Funding the homes - but not the machine

The recent Spending Review provided a welcome boost for affordable housing, with £39 billion allocated over the next decade. But while the funding is substantial, it overlooks a critical component: the machinery of delivery.

Florence Eshalomi MP, Chair of the cross-party Housing Committee, summed it up clearly in her recent open letter to the Chancellor: meeting the 1.5 million homes target requires not just money for homes, but a “generational increase” in public sector capacity. That includes planning officers, land assembly skills and local authority teams able to drive projects forward.

A new public-private compact

To build like the 1970s, we do not need to replicate the era’s institutions wholesale. We need a model that reflects today’s economic and social realities, but which restores a balance between public purpose and private delivery.

That means empowering councils to play a more active role in development, whether through LATCs, joint ventures, or partnerships with housing associations and developers. But it also means recognising that councils cannot deliver alone.

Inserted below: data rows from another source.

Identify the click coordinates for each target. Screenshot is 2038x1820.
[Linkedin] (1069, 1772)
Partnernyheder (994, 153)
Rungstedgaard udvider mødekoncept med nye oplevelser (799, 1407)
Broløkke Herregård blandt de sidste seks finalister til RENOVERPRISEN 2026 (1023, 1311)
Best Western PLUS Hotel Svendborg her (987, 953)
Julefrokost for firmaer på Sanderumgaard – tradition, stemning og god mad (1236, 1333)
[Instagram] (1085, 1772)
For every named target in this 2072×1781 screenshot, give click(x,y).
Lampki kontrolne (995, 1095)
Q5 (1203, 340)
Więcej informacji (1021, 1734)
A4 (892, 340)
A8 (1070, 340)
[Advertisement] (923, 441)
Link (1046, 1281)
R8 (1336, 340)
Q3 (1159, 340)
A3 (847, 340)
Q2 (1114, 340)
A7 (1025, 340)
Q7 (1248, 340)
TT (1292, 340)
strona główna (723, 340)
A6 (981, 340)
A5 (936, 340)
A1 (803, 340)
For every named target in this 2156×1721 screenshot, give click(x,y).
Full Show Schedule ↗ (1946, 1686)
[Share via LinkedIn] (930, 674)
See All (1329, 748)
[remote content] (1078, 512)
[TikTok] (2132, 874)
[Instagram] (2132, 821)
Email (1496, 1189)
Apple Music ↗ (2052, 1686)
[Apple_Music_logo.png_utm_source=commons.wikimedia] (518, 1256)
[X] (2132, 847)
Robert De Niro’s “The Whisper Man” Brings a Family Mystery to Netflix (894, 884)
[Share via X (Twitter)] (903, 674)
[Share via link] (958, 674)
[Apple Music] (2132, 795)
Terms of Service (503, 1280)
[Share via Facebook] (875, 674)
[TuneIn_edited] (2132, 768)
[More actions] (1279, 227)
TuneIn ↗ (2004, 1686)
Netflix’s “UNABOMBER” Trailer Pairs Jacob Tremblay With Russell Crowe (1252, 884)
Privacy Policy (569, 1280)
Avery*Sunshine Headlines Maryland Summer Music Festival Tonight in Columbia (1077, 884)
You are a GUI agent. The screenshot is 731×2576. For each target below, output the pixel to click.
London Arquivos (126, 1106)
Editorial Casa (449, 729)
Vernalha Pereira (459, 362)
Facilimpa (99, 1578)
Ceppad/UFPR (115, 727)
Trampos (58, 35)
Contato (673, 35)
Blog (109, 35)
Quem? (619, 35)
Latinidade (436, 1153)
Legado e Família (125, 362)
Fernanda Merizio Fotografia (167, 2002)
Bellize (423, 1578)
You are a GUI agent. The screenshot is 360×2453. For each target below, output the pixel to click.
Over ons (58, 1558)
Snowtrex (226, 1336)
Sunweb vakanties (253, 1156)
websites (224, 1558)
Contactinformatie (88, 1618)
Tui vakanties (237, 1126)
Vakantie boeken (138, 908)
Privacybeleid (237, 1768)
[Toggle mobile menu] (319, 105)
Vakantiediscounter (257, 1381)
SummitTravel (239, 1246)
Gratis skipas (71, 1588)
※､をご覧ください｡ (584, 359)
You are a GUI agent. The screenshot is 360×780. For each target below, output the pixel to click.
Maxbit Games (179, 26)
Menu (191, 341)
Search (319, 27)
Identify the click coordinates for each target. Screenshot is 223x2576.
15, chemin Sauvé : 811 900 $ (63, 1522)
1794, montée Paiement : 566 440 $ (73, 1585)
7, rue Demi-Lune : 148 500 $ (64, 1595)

A coordinated approach between the public and private sector is essential. From identifying land, to co-designing masterplans, navigating planning and funding infrastructure, early-stage collaboration must become the norm. Too often, the public and private sectors operate in parallel, despite there being clear benefits of early integration.

Solving the capacity crisis

Of all the bottlenecks in the system, the shortage of planning officers is perhaps the most damaging. The Planning Officers Society and the RTPI have repeatedly warned that under-resourced planning departments are a serious risk to national housing ambitions.

The government has acknowledged this in pledging increased funding for council budgets, but again, funding is only part of the solution. A report from the Home Builders Federation shows that 80% of local planning authorities are operating below full capacity, with many unable to keep up with the rising demand for housing applications. Without a targeted effort to attract, train and retain planning officers, the additional housing funds will remain theoretical; applications will pile up; good schemes will stall; housing commencements will fall, rather than rise.

So the government must both fund and otherwise incentivise the front line.

Looking forward, not backwards

The ambition to return to 1970s-level output is commendable. But achieving it means more than restoring the public sector’s role in housing. It means rethinking how the public and private sectors work together.

If we want to build like it's 1977, we must move beyond structures and towards substance, investing in the planners, officers and partners who can make delivery happen.